%%

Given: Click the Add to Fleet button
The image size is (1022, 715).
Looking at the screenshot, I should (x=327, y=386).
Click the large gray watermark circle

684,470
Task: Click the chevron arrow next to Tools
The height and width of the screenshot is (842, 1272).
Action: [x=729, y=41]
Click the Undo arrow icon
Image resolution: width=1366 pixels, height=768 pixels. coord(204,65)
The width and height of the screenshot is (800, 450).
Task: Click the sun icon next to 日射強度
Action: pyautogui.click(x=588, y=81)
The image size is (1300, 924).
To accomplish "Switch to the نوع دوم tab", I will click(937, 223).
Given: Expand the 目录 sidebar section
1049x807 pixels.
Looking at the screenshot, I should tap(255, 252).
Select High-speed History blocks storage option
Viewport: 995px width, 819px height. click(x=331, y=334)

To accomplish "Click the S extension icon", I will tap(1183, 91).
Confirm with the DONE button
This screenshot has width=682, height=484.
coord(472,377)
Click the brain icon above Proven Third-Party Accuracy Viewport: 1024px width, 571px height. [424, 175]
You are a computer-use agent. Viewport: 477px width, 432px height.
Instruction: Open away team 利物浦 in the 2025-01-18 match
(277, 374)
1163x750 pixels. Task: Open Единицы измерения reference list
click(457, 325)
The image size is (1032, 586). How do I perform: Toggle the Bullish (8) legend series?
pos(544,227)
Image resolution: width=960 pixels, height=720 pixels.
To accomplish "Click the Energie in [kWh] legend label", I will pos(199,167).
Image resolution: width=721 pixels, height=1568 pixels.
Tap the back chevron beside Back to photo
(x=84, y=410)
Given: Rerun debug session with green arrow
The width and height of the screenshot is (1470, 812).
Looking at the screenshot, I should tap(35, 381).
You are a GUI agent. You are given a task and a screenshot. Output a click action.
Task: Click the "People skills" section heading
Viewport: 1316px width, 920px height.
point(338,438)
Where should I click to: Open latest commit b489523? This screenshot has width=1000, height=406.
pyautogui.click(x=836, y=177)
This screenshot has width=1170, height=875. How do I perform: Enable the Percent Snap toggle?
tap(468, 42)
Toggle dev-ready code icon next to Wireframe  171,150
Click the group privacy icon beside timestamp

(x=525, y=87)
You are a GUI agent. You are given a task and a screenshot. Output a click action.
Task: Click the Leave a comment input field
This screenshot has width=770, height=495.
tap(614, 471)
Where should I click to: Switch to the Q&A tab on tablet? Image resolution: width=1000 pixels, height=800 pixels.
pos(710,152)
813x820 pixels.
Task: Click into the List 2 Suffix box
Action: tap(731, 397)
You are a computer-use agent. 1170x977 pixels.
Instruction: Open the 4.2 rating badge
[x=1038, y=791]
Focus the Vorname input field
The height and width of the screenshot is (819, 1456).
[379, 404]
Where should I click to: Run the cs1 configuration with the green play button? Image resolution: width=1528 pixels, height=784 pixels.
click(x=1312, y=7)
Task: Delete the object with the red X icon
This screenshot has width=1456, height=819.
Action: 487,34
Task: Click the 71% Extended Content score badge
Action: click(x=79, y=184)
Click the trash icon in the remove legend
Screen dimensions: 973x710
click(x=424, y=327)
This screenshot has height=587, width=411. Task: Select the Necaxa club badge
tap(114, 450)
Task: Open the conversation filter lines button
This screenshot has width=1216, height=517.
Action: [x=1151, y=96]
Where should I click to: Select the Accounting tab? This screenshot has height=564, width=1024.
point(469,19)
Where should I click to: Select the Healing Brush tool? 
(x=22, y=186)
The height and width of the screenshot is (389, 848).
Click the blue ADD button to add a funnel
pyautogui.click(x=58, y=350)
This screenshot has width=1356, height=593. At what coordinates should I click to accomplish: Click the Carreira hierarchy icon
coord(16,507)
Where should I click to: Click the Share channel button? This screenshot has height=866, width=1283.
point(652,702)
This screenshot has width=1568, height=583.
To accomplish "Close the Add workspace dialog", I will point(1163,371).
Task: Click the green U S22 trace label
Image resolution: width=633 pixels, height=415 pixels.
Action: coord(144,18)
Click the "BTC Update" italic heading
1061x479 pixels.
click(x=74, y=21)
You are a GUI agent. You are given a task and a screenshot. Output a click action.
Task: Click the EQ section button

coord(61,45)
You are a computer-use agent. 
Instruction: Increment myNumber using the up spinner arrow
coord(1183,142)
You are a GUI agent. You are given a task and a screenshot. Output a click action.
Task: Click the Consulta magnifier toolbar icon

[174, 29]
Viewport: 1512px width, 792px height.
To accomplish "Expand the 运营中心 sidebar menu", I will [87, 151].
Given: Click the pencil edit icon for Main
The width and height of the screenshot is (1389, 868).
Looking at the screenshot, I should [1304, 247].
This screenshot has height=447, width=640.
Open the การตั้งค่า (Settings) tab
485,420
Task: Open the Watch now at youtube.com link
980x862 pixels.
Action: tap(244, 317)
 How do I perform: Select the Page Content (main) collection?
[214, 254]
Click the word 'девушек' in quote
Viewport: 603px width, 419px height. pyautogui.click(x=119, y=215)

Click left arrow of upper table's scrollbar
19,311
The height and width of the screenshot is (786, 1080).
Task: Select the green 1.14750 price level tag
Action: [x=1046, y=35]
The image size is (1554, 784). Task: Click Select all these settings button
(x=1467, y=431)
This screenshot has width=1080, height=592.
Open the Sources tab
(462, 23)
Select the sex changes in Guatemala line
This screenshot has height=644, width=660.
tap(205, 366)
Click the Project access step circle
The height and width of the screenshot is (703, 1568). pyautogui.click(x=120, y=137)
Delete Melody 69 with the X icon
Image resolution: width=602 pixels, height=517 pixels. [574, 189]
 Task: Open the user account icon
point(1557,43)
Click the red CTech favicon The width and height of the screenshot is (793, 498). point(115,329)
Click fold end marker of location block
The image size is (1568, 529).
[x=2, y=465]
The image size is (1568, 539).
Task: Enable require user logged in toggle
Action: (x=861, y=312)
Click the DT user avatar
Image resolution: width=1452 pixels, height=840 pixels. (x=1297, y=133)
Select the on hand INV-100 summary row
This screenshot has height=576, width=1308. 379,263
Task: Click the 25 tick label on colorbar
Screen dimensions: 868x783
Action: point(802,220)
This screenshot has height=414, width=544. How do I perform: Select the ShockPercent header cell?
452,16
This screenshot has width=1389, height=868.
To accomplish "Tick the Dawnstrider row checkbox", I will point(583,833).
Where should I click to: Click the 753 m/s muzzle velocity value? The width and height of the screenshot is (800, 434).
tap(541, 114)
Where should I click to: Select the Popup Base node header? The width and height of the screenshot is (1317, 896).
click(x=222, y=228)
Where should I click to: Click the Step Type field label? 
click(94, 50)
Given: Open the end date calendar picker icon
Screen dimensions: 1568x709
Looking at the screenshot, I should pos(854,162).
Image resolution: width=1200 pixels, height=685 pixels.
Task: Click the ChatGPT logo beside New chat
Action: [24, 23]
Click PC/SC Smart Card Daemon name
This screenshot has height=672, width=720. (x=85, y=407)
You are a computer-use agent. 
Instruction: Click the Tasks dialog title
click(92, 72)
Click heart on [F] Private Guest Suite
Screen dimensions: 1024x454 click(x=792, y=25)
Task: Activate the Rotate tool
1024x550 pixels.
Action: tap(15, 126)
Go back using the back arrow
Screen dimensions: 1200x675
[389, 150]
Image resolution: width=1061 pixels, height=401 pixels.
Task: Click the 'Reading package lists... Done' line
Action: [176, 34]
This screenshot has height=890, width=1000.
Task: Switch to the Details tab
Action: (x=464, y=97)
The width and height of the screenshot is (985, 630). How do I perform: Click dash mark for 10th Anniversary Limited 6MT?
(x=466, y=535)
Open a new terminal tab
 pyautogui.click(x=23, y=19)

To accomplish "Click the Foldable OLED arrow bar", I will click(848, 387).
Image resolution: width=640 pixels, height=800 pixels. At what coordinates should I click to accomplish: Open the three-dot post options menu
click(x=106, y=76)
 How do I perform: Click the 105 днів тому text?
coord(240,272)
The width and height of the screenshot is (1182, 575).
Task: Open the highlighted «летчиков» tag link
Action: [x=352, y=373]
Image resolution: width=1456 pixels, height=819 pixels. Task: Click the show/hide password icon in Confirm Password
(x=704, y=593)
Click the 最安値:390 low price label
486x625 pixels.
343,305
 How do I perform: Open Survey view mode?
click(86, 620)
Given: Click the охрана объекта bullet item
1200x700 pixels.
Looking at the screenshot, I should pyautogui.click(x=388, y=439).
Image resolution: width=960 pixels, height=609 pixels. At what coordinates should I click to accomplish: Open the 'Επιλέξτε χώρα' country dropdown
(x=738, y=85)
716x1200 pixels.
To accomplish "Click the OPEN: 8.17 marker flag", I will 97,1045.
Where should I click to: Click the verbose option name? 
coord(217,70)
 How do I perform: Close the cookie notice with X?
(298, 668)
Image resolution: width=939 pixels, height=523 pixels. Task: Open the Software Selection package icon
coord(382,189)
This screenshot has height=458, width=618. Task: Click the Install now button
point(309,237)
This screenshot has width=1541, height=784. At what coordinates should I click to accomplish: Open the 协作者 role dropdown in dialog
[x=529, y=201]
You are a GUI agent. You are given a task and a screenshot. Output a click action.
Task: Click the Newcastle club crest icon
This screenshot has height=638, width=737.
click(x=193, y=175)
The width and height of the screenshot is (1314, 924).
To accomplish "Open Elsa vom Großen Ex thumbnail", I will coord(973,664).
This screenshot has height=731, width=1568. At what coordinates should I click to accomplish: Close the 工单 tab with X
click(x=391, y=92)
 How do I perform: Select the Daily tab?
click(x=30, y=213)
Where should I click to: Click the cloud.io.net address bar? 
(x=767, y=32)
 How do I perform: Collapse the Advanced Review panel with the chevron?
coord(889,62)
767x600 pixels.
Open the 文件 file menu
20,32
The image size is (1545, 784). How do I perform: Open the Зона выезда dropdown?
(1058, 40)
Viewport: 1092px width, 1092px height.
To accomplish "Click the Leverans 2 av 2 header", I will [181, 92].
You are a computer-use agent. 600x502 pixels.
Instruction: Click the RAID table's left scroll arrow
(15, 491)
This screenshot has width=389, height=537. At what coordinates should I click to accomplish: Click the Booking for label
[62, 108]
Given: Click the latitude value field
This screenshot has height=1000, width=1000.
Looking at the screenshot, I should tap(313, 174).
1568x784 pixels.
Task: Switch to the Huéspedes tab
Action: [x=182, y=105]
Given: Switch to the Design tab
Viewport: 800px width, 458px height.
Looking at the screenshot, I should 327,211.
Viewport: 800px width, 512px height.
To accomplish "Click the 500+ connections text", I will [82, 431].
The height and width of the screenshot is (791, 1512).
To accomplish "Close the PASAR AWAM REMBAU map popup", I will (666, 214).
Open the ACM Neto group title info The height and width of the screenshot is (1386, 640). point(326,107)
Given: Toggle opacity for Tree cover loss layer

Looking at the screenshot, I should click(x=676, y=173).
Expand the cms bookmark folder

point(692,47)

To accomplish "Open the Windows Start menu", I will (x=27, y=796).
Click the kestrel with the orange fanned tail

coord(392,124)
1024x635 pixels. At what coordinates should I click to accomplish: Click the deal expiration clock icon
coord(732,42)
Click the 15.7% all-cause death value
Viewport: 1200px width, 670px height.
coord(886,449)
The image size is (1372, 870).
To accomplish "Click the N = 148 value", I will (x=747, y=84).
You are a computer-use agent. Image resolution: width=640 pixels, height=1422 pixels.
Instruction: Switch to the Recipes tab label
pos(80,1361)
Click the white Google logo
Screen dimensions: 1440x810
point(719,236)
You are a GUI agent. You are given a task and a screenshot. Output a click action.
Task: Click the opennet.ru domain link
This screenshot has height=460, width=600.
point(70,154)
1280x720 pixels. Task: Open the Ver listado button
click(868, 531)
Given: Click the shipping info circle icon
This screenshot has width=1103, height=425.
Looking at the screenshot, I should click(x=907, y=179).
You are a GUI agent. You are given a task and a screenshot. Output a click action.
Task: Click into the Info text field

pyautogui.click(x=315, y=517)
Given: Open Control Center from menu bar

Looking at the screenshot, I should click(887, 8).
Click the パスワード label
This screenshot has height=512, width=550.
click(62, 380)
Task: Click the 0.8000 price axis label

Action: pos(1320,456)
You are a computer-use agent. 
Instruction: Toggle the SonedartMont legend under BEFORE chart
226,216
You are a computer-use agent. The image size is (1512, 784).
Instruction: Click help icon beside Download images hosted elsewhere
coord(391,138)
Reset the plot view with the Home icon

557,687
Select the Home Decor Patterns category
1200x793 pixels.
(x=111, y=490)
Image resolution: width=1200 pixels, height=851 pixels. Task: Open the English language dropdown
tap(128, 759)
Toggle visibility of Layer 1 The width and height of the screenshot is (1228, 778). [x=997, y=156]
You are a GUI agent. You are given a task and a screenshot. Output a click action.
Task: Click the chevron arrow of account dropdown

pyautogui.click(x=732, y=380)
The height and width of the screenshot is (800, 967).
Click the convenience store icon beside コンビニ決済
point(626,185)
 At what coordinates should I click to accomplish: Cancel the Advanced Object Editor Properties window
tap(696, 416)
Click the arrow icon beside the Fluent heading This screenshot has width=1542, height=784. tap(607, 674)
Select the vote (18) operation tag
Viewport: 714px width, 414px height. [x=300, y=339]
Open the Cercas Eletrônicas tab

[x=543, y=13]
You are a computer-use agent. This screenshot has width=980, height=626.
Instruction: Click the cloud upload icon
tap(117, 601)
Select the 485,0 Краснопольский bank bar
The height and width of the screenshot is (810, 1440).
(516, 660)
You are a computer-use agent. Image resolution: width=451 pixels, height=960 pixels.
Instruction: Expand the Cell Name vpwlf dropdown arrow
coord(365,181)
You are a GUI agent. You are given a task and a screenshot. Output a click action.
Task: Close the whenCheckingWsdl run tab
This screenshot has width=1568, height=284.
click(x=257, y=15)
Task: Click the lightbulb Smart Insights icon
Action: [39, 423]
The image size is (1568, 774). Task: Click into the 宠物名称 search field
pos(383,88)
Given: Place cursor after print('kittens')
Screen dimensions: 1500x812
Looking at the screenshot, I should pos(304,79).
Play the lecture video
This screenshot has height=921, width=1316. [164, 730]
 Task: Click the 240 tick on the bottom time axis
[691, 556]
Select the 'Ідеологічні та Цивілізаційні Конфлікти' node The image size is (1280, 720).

%%

» **Tarefa a cumprir**
Pode redigitar sem nenhuma alteração as linhas dos itens acima, começando pela que contém "The image size is (1300, 924)." e seguindo até a que contém "Viewport: 995px width, 819px", incluindo as duas?

» **Resposta correta**
The image size is (1300, 924).
To accomplish "Switch to the نوع دوم tab", I will click(937, 223).
Given: Expand the 目录 sidebar section
1049x807 pixels.
Looking at the screenshot, I should tap(255, 252).
Select High-speed History blocks storage option
Viewport: 995px width, 819px height. click(x=331, y=334)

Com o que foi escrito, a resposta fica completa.